BGSU’s Dr. Moira van Staaden one of two recipients of the 2017 Olscamp Research Award

Moira van StaadenBGSU’s Olscamp Research Award is given annually by the Office of Sponsored Programs and Research to a faculty member for outstanding scholarly or creative accomplishments during the previous three years. Dr. Moira van Staaden, biological sciences, more than meets those criteria. She received the 2017 award at the at the Faculty Excellence Awards on April 13.

The award includes a $2,000 cash prize and a reserved parking spot for a year.

Van Staaden’s research productivity and impact have been significant over the past three years. She has received about $1.5 million in STEM (science, technology, engineering and mathematics) grant support. More recently, she received a $3.1 million award from the National Science Foundation (NSF) to improve quantitative literacy. Her national reputation is evidenced by her serving on six NSF review panels during that span, along with her yearlong appointment as a 2015-16 visiting scholar in education at Harvard University.

Van Staaden’s research publications, which previously include landmark publications in major outlets such as Nature and Proceedings of the National Academy of Sciences, are now focused on assessing the impact of STEM education initiatives. Overall, her commitment to improve STEM education, a critical priority for the United States, has brought her prominence on the world stage, said Dr. George Bullerjahn, biological sciences, who nominated van Staaden.

“It is a distinct pleasure for me to nominate Professor Moira van Staaden for the 2017 Olscamp Research Award,” Bullerjahn said. “Moira has been an exceptionally productive colleague for the 19 years she has been at BGSU, and given her sustained success over the past three years, she deserves a place among the best scholars at the University.”

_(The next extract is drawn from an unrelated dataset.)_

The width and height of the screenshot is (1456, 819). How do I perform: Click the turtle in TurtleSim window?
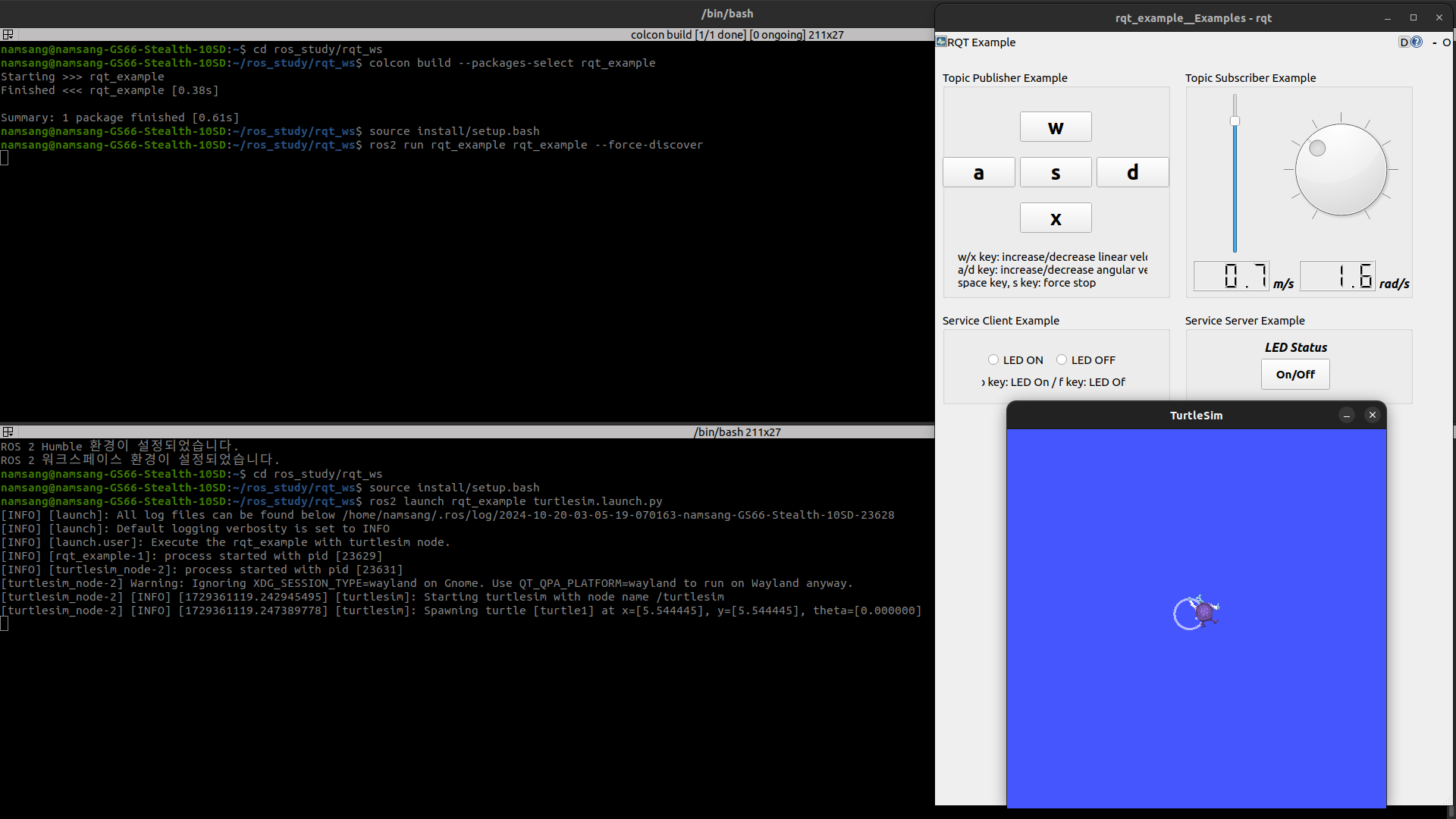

Van Staaden is a neuroethologist, a scientist who approaches animal behavior from evolutionary and neuroanatomical perspectives. Given her excellent research productivity over the years, she had earned a reputation that allowed her to branch out successfully into STEM education at the undergraduate level.

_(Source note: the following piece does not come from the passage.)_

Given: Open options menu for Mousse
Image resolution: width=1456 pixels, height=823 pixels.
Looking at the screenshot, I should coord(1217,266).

Improvements in STEM education is a long-stated national priority, and van Staaden set that precedence in biology at BGSU when she made it a career choice. Her vision for transforming STEM was rewarded in 2008 with her first major NSF education grant of $2.5 million (SETGO), followed by three smaller awards, $1.2 million and $266,000. All three of these awards extended into the three-year window for Olscamp Award consideration.

In particular, the SETGO award provided improved pathways for the transition of science students from a two-year institution to a four-year University degree program. The results from these awards yielded two peer-reviewed papers that helped pave the way for the current $3.1 million NSF-funded Project SEA Change, focusing on quantitative literacy among undergraduate students at BGSU and Owens Community College.

“Having worked at BGSU for 29 years, I have seen firsthand the erosion of math skills among my students,” Bullerjahn said. “I am enthusiastic in my support of this new project aimed at addressing this decline in math capability. “It is also notable that Professor van Staaden requested $2.9 million, and the NSF awarded almost $3.1 million. I have never heard of a case in which NSF decided to award more money than was listed in the budget. This reflects the importance in which NSF viewed the project. It is clearly addressing a key nationwide STEM priority.”